The collection starts with a series of how-to's including "How to Fuck a Woman with Your Hands" and "How D'ya Survive the Coming Chaos?" I snickered knowingly at the "How to Smoke Pot and Stay Out of Jail" comic's suggestion to hide your joint in a hollowed-out sharpie. Particularly interesting are Forney's illustrations of the stories told by her colorful, friends: on topics from Dan Savage's sex life to Grandma Florence's poetry about Scrabble. The five episode comic "What the Drugs Taught Me" is hilarious. Basically, for a light read, you cant beat Forney's style (which is just as hilarious today as it was in the early 90's). And I can't deny, I like a little sex and drugs in my comics, and maybe even a little Led Zeppelin.

8.18.2007

Box Office Poison by Alex Robinson



I'm choosing to write first about this 600 page epic because it's fresh on my mind. Box Office Poison was compelling enough for me to read in one day, but still, I couldn't really relate.
I didn't realize until I was nearly finished that the characters were precisely my age. I supposed correctly that Box Office Poison was written in the mid-nineties because of the Gen-X slacker vibe of the book, its references to Grunge and to Park Slope, Brooklyn as up and coming and cheap…the author has an AOL webpage to this day, and if that’s not a 90’s giveaway, I’m not sure what is. I was almost cringing in expectation of an appearance of Jay and Silent Bob. The whole thing does have a feel as though it was made for cinema not print: fast-paced dialogues, q&a interludes with the characters and daydream sequences galore.

I knew that the book was largely self-referential, and I can recognize now that the author was creating a kind of memoir of those surely nostalgic and aimless days of post-college life (the days that I am living out right now). The main character Sherman is begrudgingly working at a bookstore, as the author once did. He spends about a quarter of the book moaning about this, and to Robinson's credit, he mocks both Sherman and himself for writing stories that are perhaps mostly funny to those who share these experiences (eg: comic book conventions, horrible bookshop customers, rejection from publishers). He even throws in a plot about the little comic artist getting screwed by the giant corporation for good measure (see Chabon’s Kavalier and Clay), and who can argue with that?
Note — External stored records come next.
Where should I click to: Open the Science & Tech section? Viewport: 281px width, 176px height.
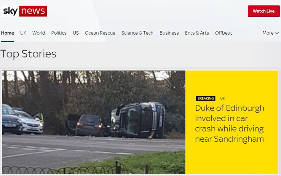coord(137,33)
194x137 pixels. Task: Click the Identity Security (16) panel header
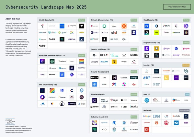click(62, 20)
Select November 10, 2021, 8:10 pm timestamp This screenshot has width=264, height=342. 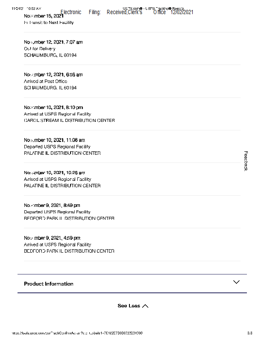[x=53, y=107]
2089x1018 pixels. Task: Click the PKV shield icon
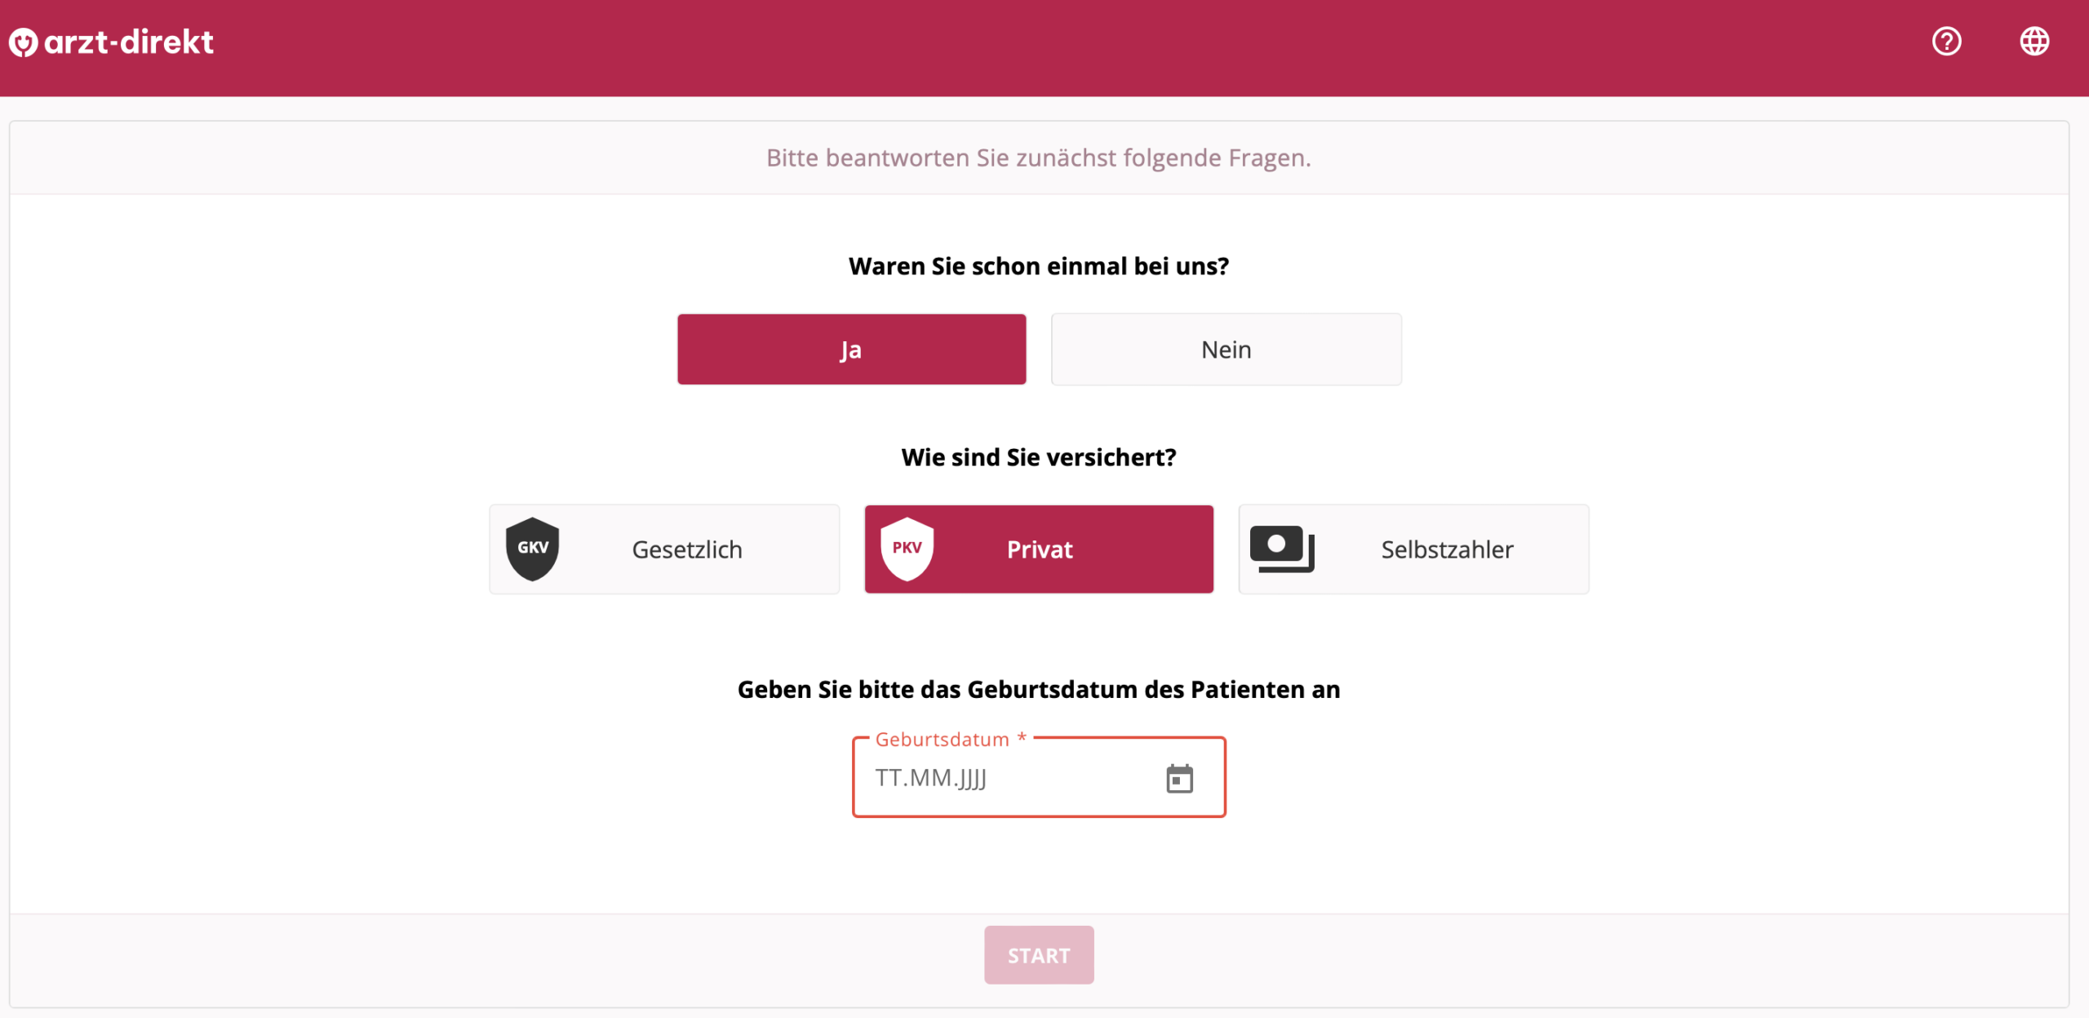907,549
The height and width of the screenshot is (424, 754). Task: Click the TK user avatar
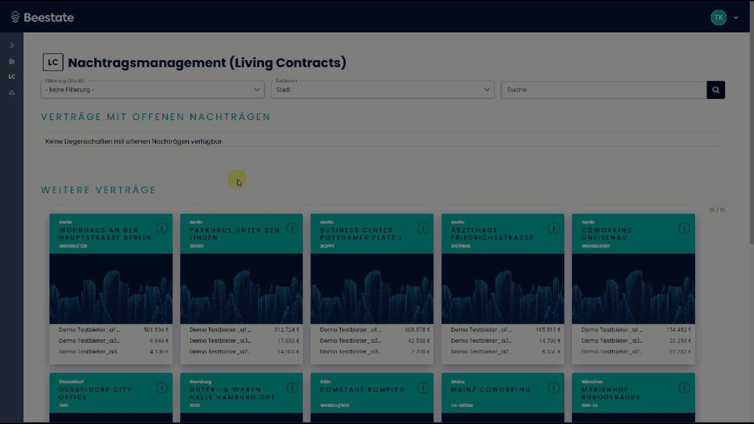coord(718,18)
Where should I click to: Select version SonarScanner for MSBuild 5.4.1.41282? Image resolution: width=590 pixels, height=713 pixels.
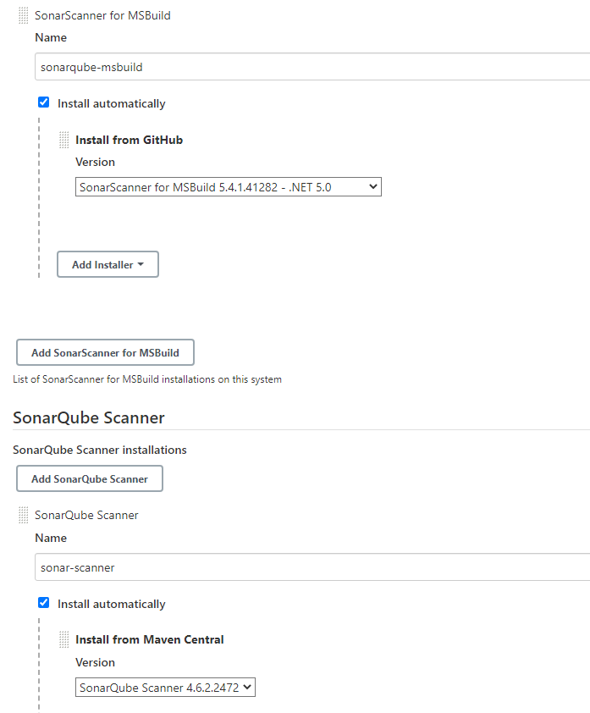229,186
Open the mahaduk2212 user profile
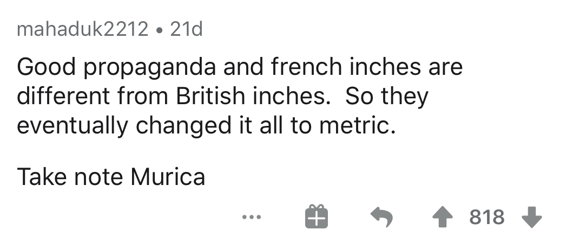This screenshot has height=236, width=573. click(x=83, y=29)
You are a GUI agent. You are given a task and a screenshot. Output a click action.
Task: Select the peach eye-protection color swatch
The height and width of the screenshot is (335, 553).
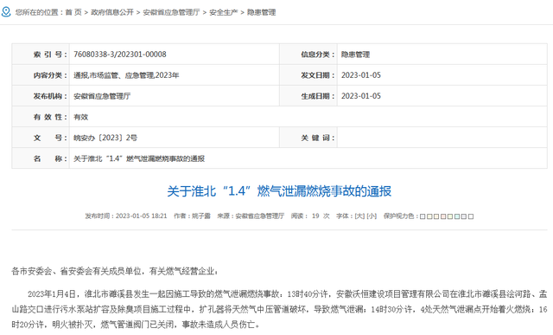[436, 216]
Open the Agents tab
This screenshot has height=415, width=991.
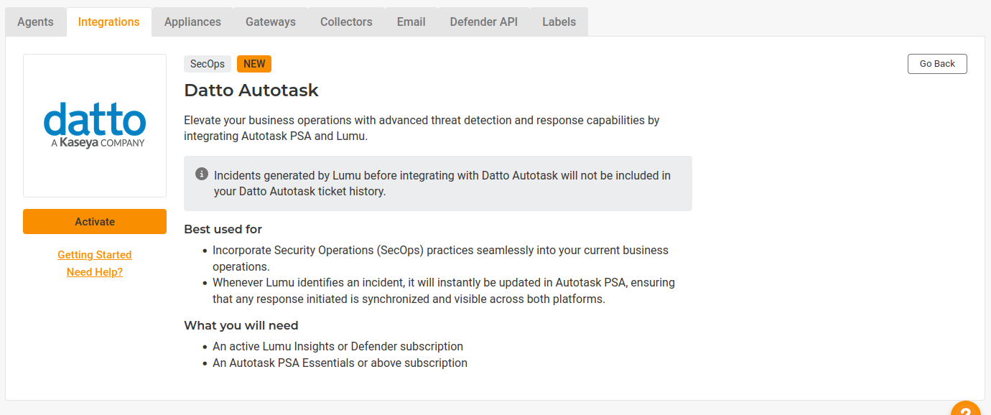35,22
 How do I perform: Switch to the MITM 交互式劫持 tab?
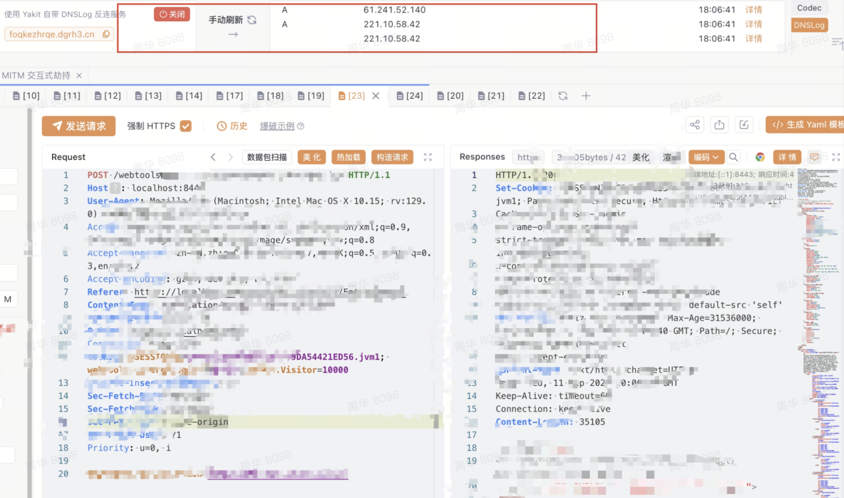(38, 75)
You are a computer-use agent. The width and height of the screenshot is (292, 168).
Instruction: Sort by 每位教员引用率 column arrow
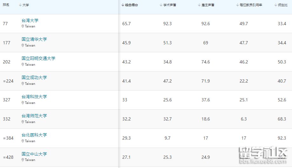pos(237,5)
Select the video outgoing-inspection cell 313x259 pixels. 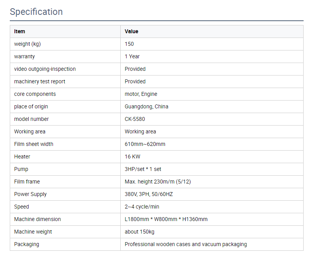click(x=65, y=69)
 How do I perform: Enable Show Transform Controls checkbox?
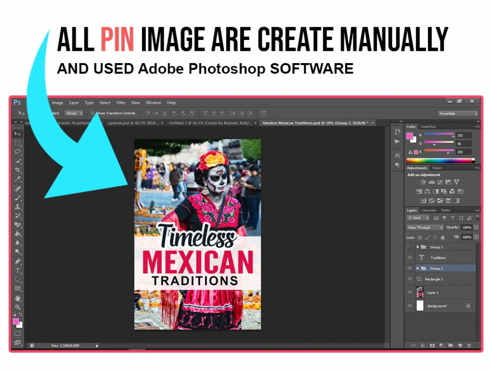93,113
But like I said, I read this book straight through so something must have touched me beyond my own need for completing what I set into doing. I can't resist a little bit of human entanglement, and this book offers plenty both emotional and physical. There's both celibate self-loathing and sex scenes set in the interplanetary void. I appreciated the fairly honest depiction of the characters as flawed and physically plain, no ultra-busty heroines in leotards, of course. I cringed honestly at the inevitable awkward encounters and I related to the pointless fights between lovers. I must say that the character that most mirrors the authors life does have quite a storybook ending...but then again, he did go on to be a renowned comic author after all.